Но в то время как для некоторых отсюда идет путь к мечтательности, противопоставлению личности обществу, как неподходящей для него среде, у других, наоборот, этот индивидуализм стремится окрепнуть, стать мускулистым и энергичным и проложить себе пути в общество, где с гигантской силой разрослась поросль капитализма.
Шатобриан, Виньи, представители аристократии, осужденной историей, – через личность разочарованную, развинченную шли к полному и мрачному пессимизму. Стендаль через своих крепких героев прокладывает путь Бальзаку, который, как известно, был одним из немногих писателей, отметивших и благословивших Стендаля.
Гюго как художник пользуется в известной степени и тем и другим методом. Он понимает важность реализма, как приема убедительности, а как мы видели из предыдущего разбора Гюго как политика, он придавал огромное значение идейной, проповеднической части своего призвания.
Но одновременно с тем Гюго отнюдь не отвергает, а, наоборот, самым решительным образом, в глубоком соответствии со своим темпераментом, хватается за иной прием убедительности – за стилизацию: за гиперболу, антитезу, ярчайшие краски, свободу в обращении с действительностью, лишь бы ее мнимое отражение в художественном произведении кричало о том, что хочет высказать автор.
Тов. Нусинов глубоко прав, когда он эти черты Гюго ставит в связь с социальной ролью, выпавшей на его долю, – быть руководителем и выразителем прогрессивно мыслящей части мелкой буржуазии 35 .
Конечно, при таких условиях говорить об исторических романах Гюго как исторических в собственном смысле этого слова, то есть могущих претендовать на то, чтобы дать живой урок истории, – совершенно невозможно. Если даже такой писатель-историк, который захотел бы быть совершенно объективным, который поставил бы себе условием просто археологически воскресить известный век, – никогда не смог бы уйти от самого себя, от проблемы своего времени, от отражения воззрений своего класса, – то тем более не мог этого сделать Гюго, который ни на минуту не верил в какую-то объективность и историческую правдивость своих повествований, вроде «Собора Парижской богоматери» или «Девяносто третьего года». Он прекрасно сознавал, что здесь в импонирующие и увлекательные исторические костюмы одеты существа, созданные им из собственной крови и плоти и играющие под его суфлерство просвещающую и поучающую драму.

Сохраненные записи набора данных
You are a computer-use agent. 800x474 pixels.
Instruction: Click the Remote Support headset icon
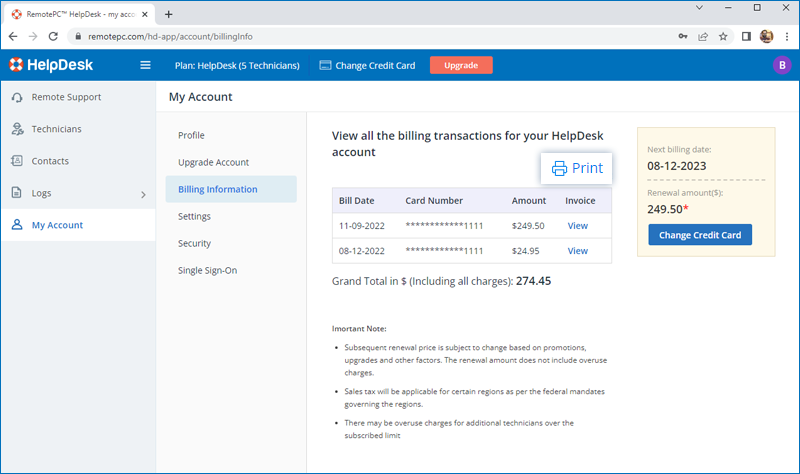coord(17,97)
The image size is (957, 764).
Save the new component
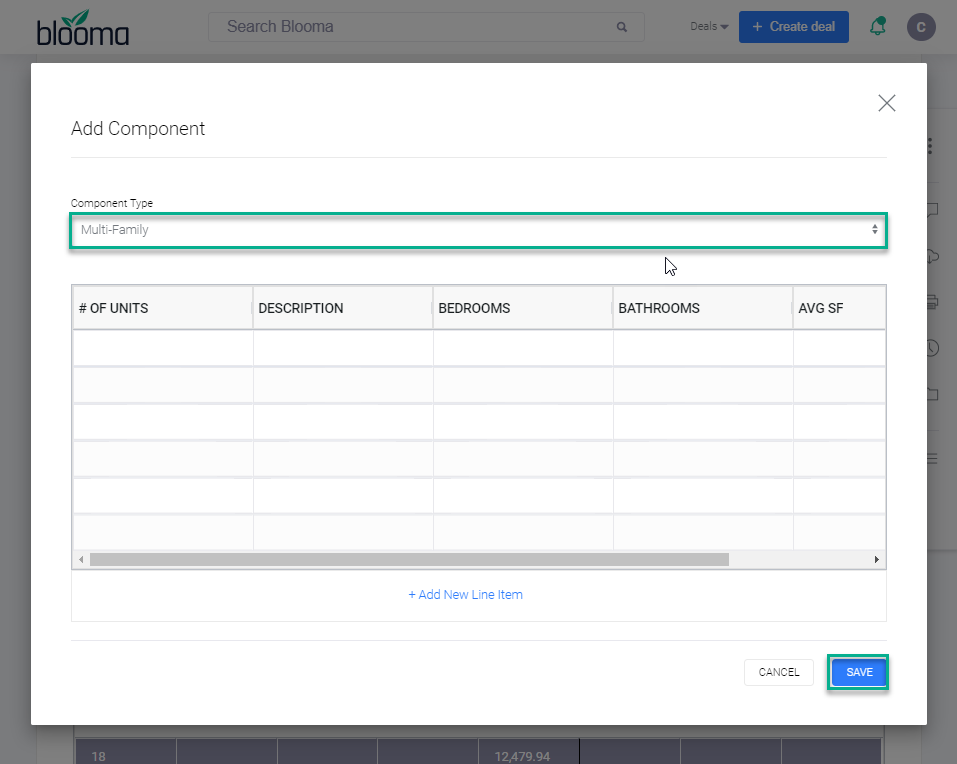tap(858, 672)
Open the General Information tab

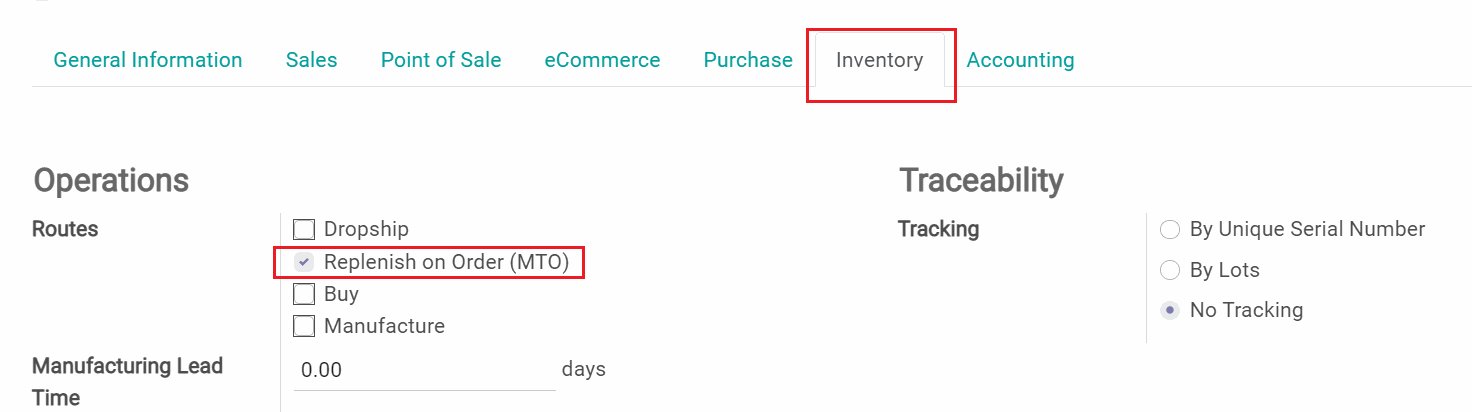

** Задания **
1. Ответьте по фрагменту о Гюго на вопросы:
(a) Каких писателей фрагмент называет представителями аристократии, осужденной историей?
(b) Кто, согласно фрагменту, был одним из немногих писателей, отметивших и благословивших Стендаля?
(c) С какой социальной ролью Нусинов связывает черты Гюго?
2. Приведите без изменений отрезок фрагмента о Гюго от слов «Но в то время» до слов «части своего призвания.» включительно.
3. Перечислите все приемы, которые фрагмент о Гюго называет после слова «стилизацию» как проявления этого приема убедительности.
Отвечайте, опираясь только на фрагмент о Гюго, а не на записи.

** Ответы к заданиям **
1.
(a) Шатобриана и Виньи.
(b) Бальзак.
(c) Быть руководителем и выразителем прогрессивно мыслящей части мелкой буржуазии.

2.
Но в то время как для некоторых отсюда идет путь к мечтательности, противопоставлению личности обществу, как неподходящей для него среде, у других, наоборот, этот индивидуализм стремится окрепнуть, стать мускулистым и энергичным и проложить себе пути в общество, где с гигантской силой разрослась поросль капитализма.
Шатобриан, Виньи, представители аристократии, осужденной историей, – через личность разочарованную, развинченную шли к полному и мрачному пессимизму. Стендаль через своих крепких героев прокладывает путь Бальзаку, который, как известно, был одним из немногих писателей, отметивших и благословивших Стендаля.
Гюго как художник пользуется в известной степени и тем и другим методом. Он понимает важность реализма, как приема убедительности, а как мы видели из предыдущего разбора Гюго как политика, он придавал огромное значение идейной, проповеднической части своего призвания.

3. Гипербола, антитеза, ярчайшие краски, свобода в обращении с действительностью.